接下来我们回到PartitionRequest这个请求。PartitionRequest是在哪里发送的呢？我们跟踪到NettyPartitionRequestClient的requestSubpartition方法：

@Override
public void requestSubpartition(
        final ResultPartitionID partitionId,
        final int subpartitionIndex,
        final RemoteInputChannel inputChannel,
        int delayMs) throws IOException {

    checkNotClosed();

    LOG.debug("Requesting subpartition {} of partition {} with {} ms delay.",
            subpartitionIndex, partitionId, delayMs);

    // clientHandler为CreditBasedPartitionRequestClientHandler
    // 它内部维护了input channel ID和channel的对应关系，是一个map类型变量
    // 在读取消息的时候，需要依赖该map从channel ID获取到channel对象本身
    clientHandler.addInputChannel(inputChannel);

    // 创建PartitionRequest对象
    final PartitionRequest request = new PartitionRequest(
            partitionId, subpartitionIndex, inputChannel.getInputChannelId(), inputChannel.getInitialCredit());

    // 发送PartitionRequest请求发送成功之后的回调函数
    final ChannelFutureListener listener = new ChannelFutureListener() {
        @Override
        public void operationComplete(ChannelFuture future) throws Exception {
            // 如果遇到了错误
            if (!future.isSuccess()) {
                // map中移除这个channel
                clientHandler.removeInputChannel(inputChannel);
                SocketAddress remoteAddr = future.channel().remoteAddress();
                // 为inputChannel内部的cause变量赋值，设置一个error
                inputChannel.onError(
                        new LocalTransportException(
                            String.format("Sending the partition request to '%s' failed.", remoteAddr),
                            future.channel().localAddress(), future.cause()
                        ));
            }
        }
    };

    // 如果不需要延迟发送
    if (delayMs == 0) {
        ChannelFuture f = tcpChannel.writeAndFlush(request);
        f.addListener(listener);
    } else {
    // 如果需要延迟发送，调用eventLoop的schedule方法
        final ChannelFuture[] f = new ChannelFuture[1];
        tcpChannel.eventLoop().schedule(new Runnable() {
            @Override
            public void run() {
                f[0] = tcpChannel.writeAndFlush(request);
                f[0].addListener(listener);
            }
        }, delayMs, TimeUnit.MILLISECONDS);
    }
}

继续跟踪调用链，到RemoteInputChannel的requestSubpartition方法。
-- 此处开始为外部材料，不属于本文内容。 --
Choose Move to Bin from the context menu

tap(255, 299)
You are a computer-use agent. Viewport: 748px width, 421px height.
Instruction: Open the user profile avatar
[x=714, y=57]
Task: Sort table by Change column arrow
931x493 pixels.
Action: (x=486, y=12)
代码如下所示：

@VisibleForTesting
@Override
public void requestSubpartition(int subpartitionIndex) throws IOException, InterruptedException {
    if (partitionRequestClient == null) {
        // Create a client and request the partition
        try {
            partitionRequestClient = connectionManager.createPartitionRequestClient(connectionId);
        } catch (IOException e) {
            // IOExceptions indicate that we could not open a connection to the remote TaskExecutor
            throw new PartitionConnectionException(partitionId, e);
        }

        partitionRequestClient.requestSubpartition(partitionId, subpartitionIndex, this, 0);
    }
}

RemoteInputChannel的requestSubpartition方法中，如果partitionRequestClient，会预先通过connectionManager创建一个client，再调用requestSubpartition方法。
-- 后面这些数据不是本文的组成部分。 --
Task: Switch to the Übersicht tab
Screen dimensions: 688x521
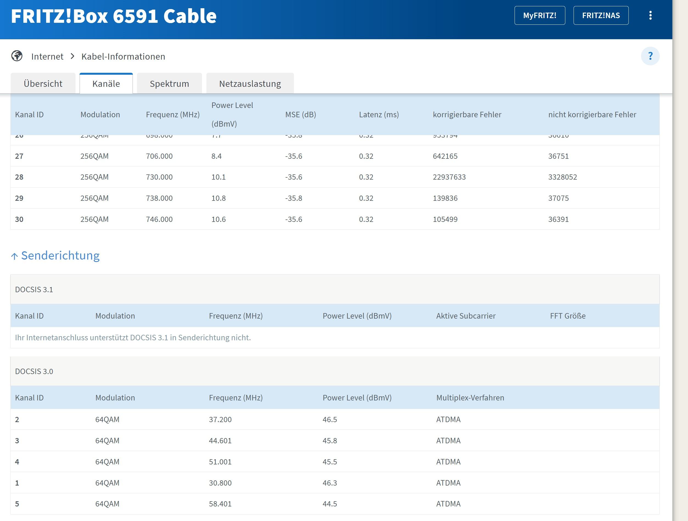Action: (43, 83)
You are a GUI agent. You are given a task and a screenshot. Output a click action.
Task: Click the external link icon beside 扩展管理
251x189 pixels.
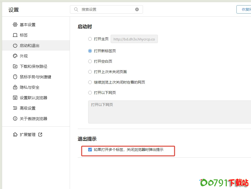coord(40,134)
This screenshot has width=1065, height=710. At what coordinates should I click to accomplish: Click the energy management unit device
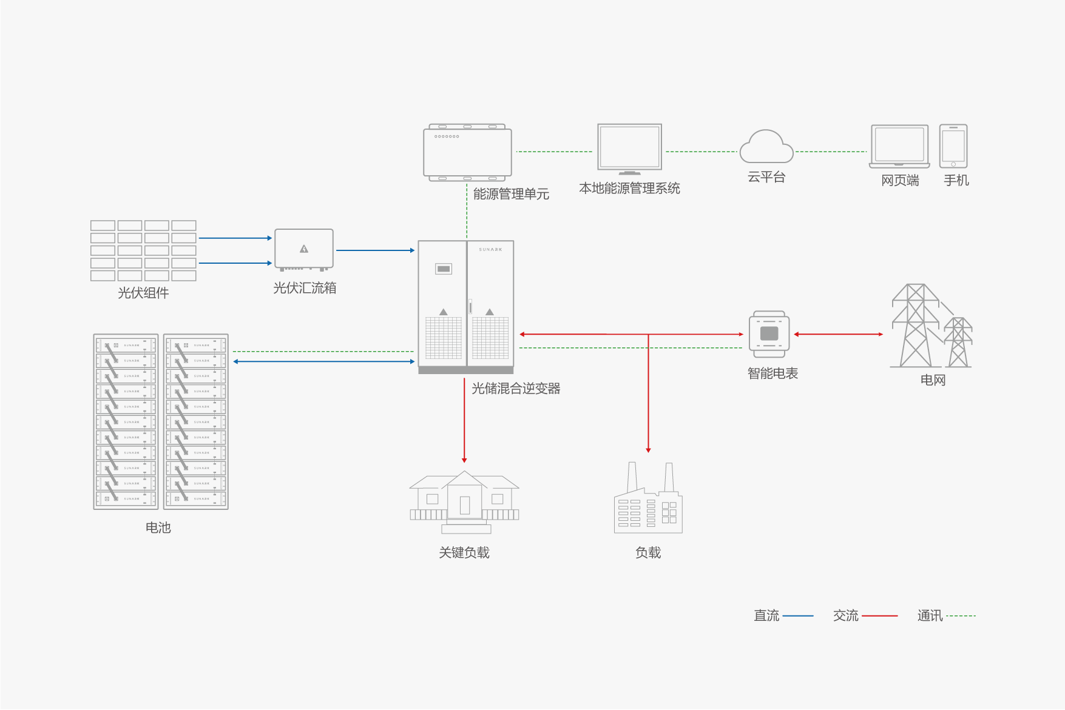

继续跟踪，我们找到SingleInputGate的requestPartitions方法。代码如下：

@VisibleForTesting
void requestPartitions() throws IOException, InterruptedException {
    synchronized (requestLock) {
        // 只能请求一次partition，第一次调用该方法后此flag会被设置为true
        if (!requestedPartitionsFlag) {
            if (closeFuture.isDone()) {
                throw new IllegalStateException("Already released.");
            }

            // Sanity checks
            if (numberOfInputChannels != inputChannels.size()) {
                throw new IllegalStateException(String.format(
                    "Bug in input gate setup logic: mismatch between " +
                    "number of total input channels [%s] and the currently set number of input " +
                    "channels [%s].",
                    inputChannels.size(),
                    numberOfInputChannels));
            }

            // 循环所有的inputChannels，请求他们对应的subPartition
            for (InputChannel inputChannel : inputChannels.values()) {
                inputChannel.requestSubpartition(consumedSubpartitionIndex);
            }
        }
        // 方法调用完毕设置flag为true，防止重复调用
        requestedPartitionsFlag = true;
    }
}

SingleInputGate继承了InputGate接口。InputGate的作用为从intermediate result读取数据到task中。
根据JobGraph（参见Flink 源码之JobGraph生成
）的分析我们可以得知operatorChain之间使用的intermediate result来作为中间结果缓存。Intermediate result在执行时的真实数据承载对象为ResultPartition（一个或多个，视分区条件而定）。ResultPartition分为一个或多个ResultSubPartition。每一个ResultSubPartition和下游的某一个InputGate有对应关系。下游的InputGate读取上游所有对应ResultSubPartition的内容。

读取数据

我们分析下StreamTask的processInput方法。代码如下所示：

protected void processInput(MailboxDefaultAction.Controller controller) throws Exception {
    // 调用inputProcessor的processInput方法
    InputStatus status = inputProcessor.processInput();
    if (status == InputStatus.MORE_AVAILABLE && recordWriter.isAvailable()) {
        return;
    }
    if (status == InputStatus.END_OF_INPUT) {
        // 如果输入结束，将mailboxLoopRunning设置为false，停止运行
        controller.allActionsCompleted();
        return;
    }
    // 在inputGate recordWriter或inputProcessor恢复可用之后异步调用default action的恢复操作
    CompletableFuture<?> jointFuture = getInputOutputJointFuture(status);
    MailboxDefaultAction.Suspension suspendedDefaultAction = controller.suspendDefaultAction();
    jointFuture.thenRun(suspendedDefaultAction::resume);
}

这里我们重点关注下inputProcessor.processInput()调用。
inputProcessor有两个实现类：StreamOneInputProcessor和StreamTwoInputProcessor。我们看一下StreamOneInputProcessor的processInput方法。代码如下：

@Override
public InputStatus processInput() throws Exception {
    InputStatus status = input.emitNext(output);

    if (status == InputStatus.END_OF_INPUT) {
        synchronized (lock) {
            operatorChain.endHeadOperatorInput(1);
        }
    }

    return status;
}

这里的input具有两个实现类StreamTaskSourceInput和StreamTaskNetworkInput。如果该StreamTask运行的是数据源，则实现类为StreamTaskSourceInput。其他情况使用的实现类为StreamTaskNetworkInput，需要通过网络读取数据。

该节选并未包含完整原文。